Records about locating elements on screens
..........

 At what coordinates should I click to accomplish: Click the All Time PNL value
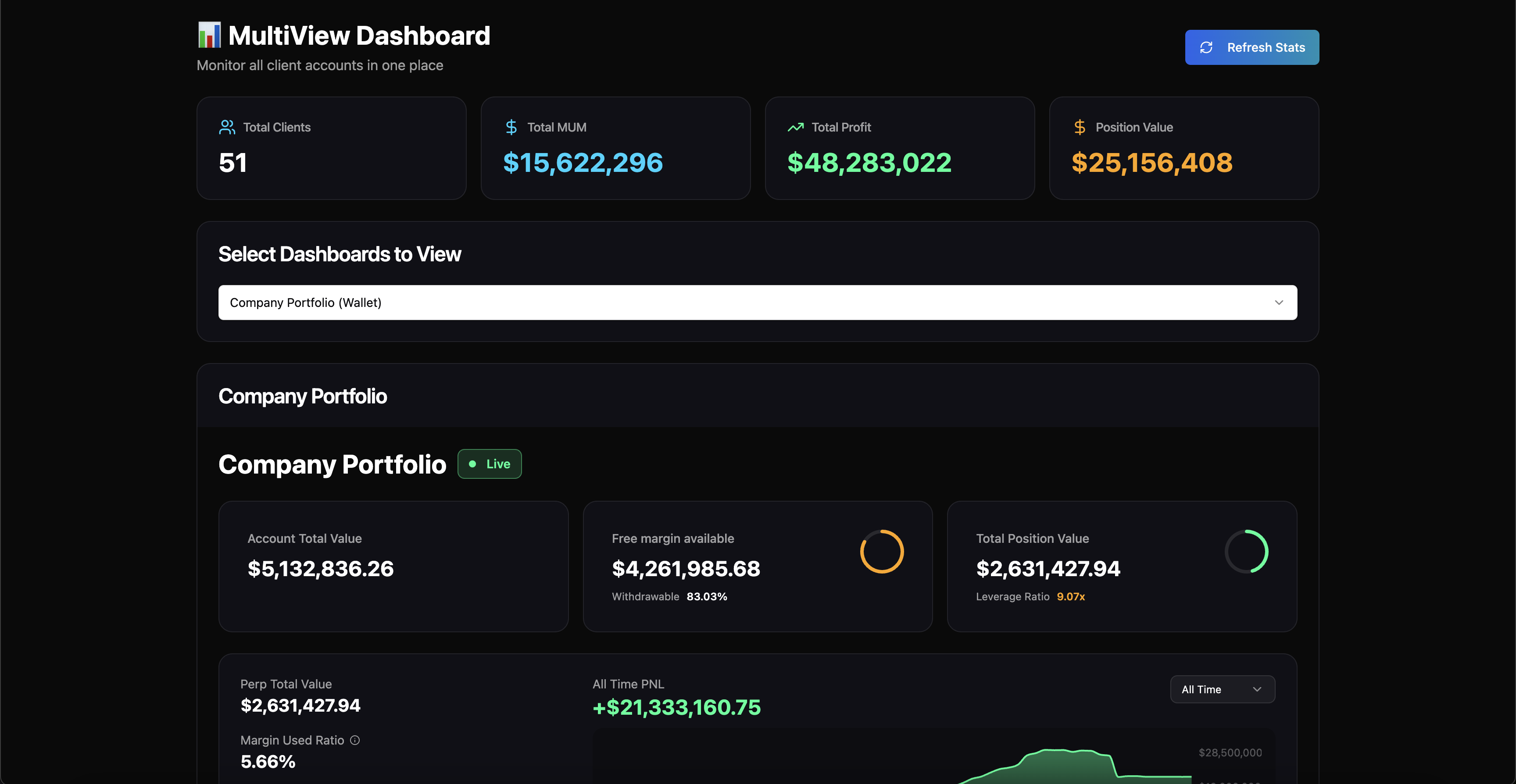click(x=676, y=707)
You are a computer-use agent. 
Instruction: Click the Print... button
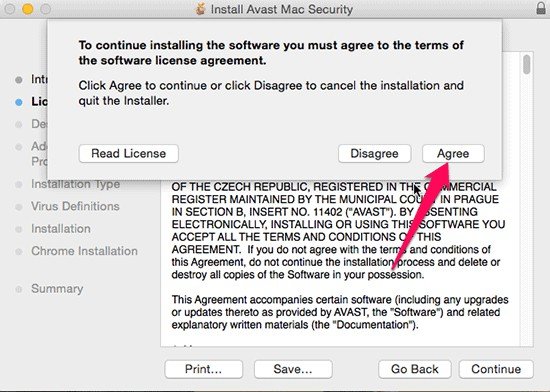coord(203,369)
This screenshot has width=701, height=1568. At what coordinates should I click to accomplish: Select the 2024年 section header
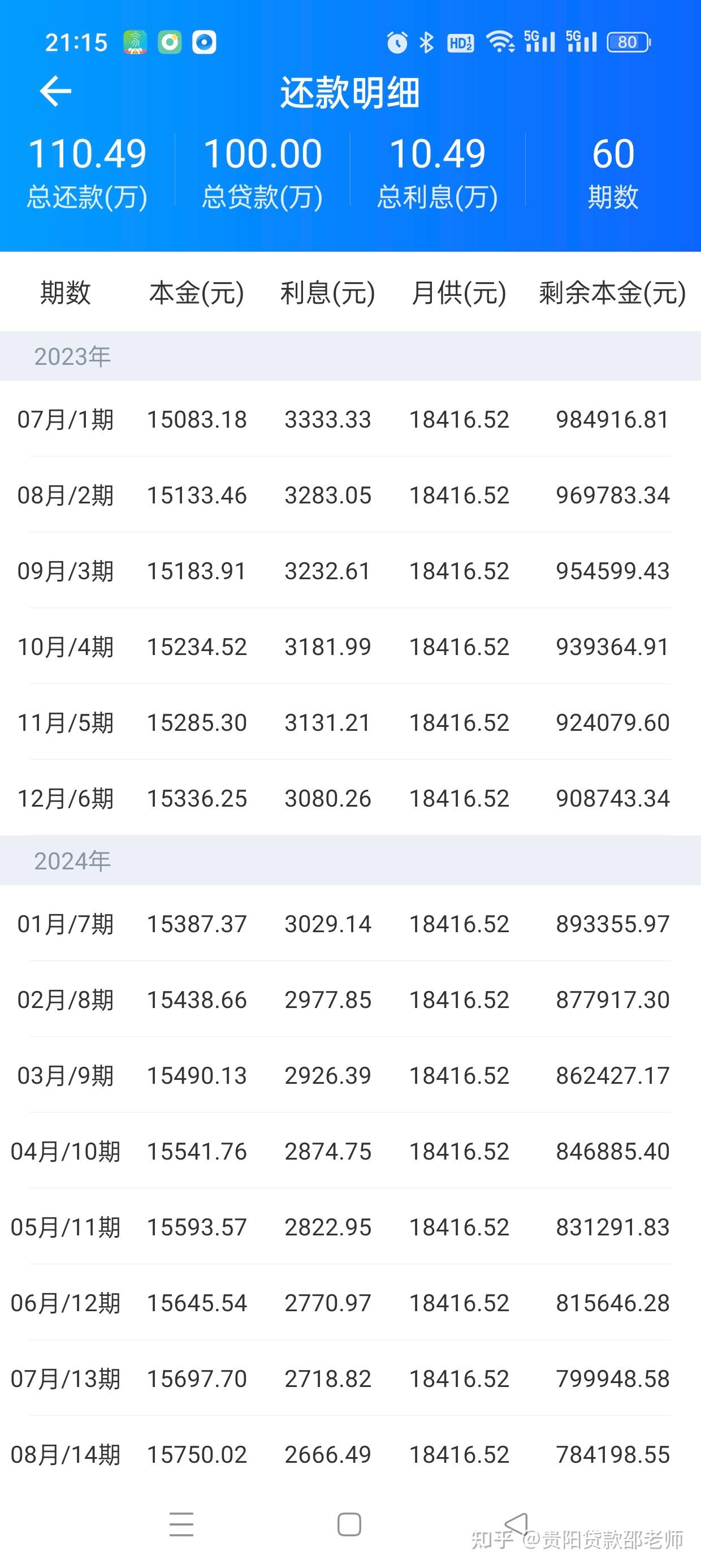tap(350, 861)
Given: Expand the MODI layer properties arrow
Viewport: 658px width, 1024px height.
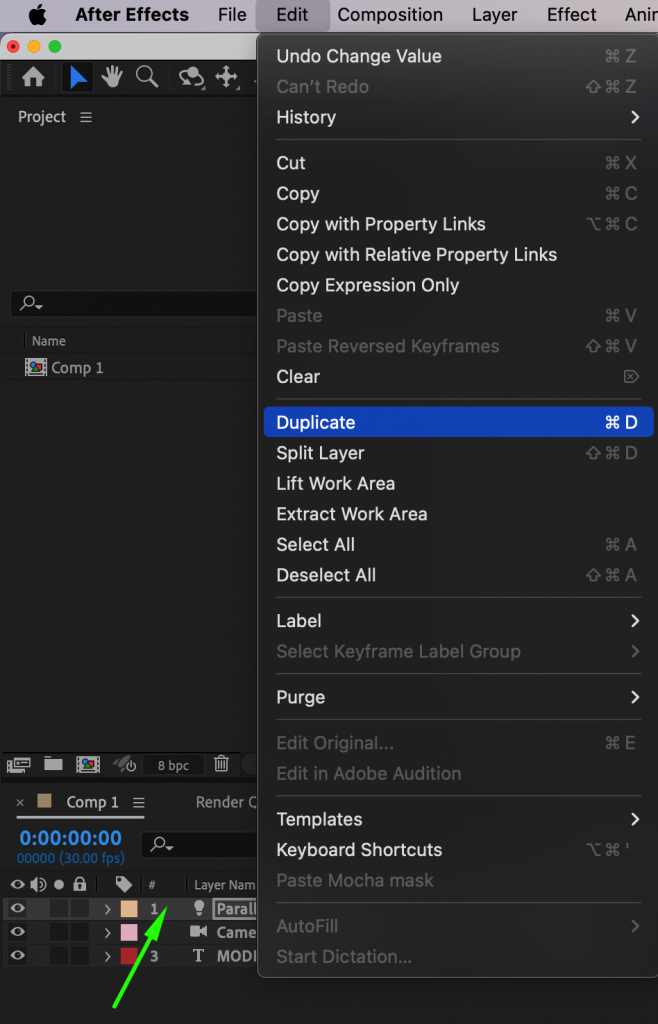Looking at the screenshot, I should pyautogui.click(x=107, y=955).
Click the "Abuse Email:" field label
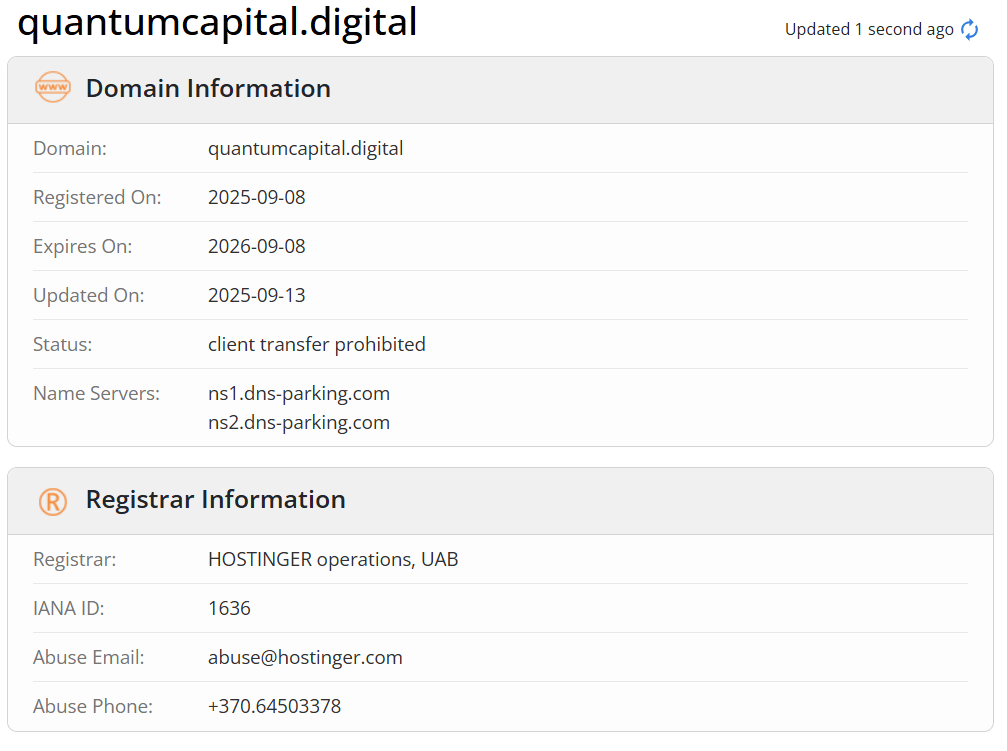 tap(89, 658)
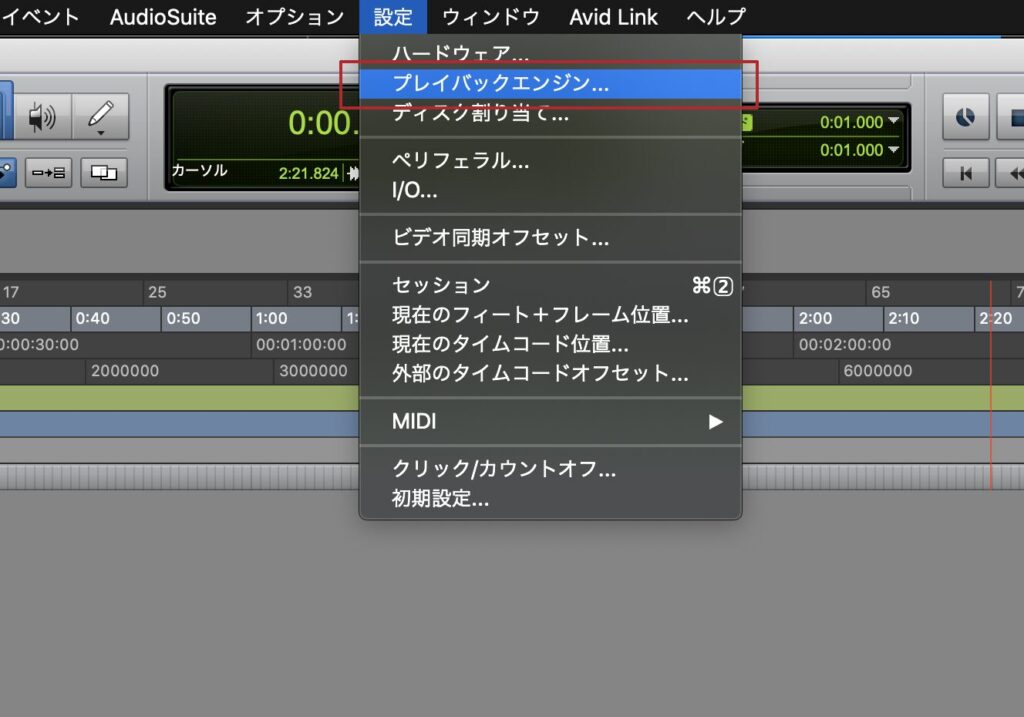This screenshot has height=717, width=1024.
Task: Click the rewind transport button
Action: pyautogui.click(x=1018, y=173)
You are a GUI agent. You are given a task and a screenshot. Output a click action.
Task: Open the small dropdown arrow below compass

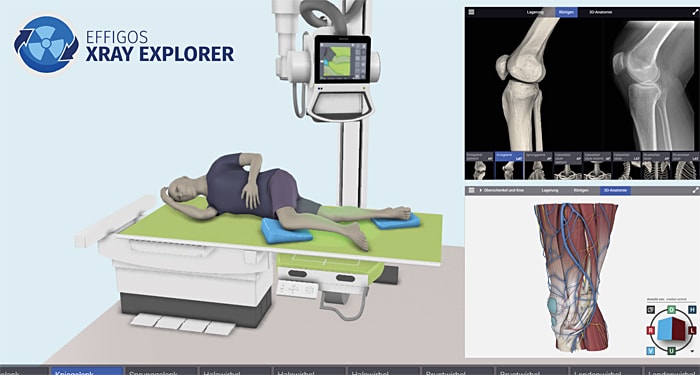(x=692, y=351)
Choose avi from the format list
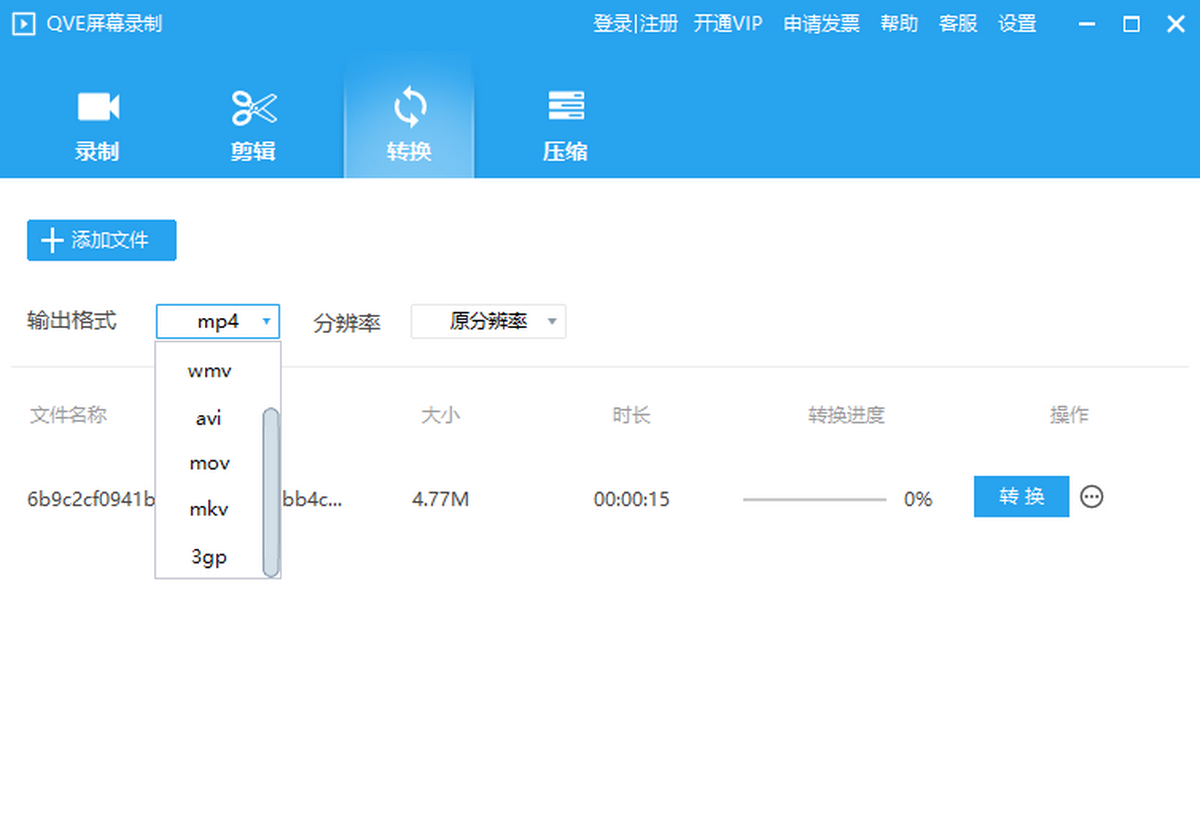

..........

## PROBLEM STATEMENT
Copy the listing above word for word, leaving out the pictures.

## EXERCISE OUTPUT
 At what coordinates should I click to accomplish: Click the All Time PNL value
click(x=676, y=707)
You are a computer-use agent. 
Instruction: Click the Print... button
coord(203,369)
This screenshot has width=701, height=1568. At what coordinates should I click to accomplish: Select the 2024年 section header
tap(350, 861)
Given: Expand the MODI layer properties arrow
Viewport: 658px width, 1024px height.
Looking at the screenshot, I should pyautogui.click(x=107, y=955).
Click the "Abuse Email:" field label
 tap(89, 658)
This screenshot has height=717, width=1024.
Task: Click the rewind transport button
Action: pyautogui.click(x=1018, y=173)
You are a GUI agent. You are given a task and a screenshot. Output a click action.
Task: Open the small dropdown arrow below compass

(x=692, y=351)
Choose avi from the format list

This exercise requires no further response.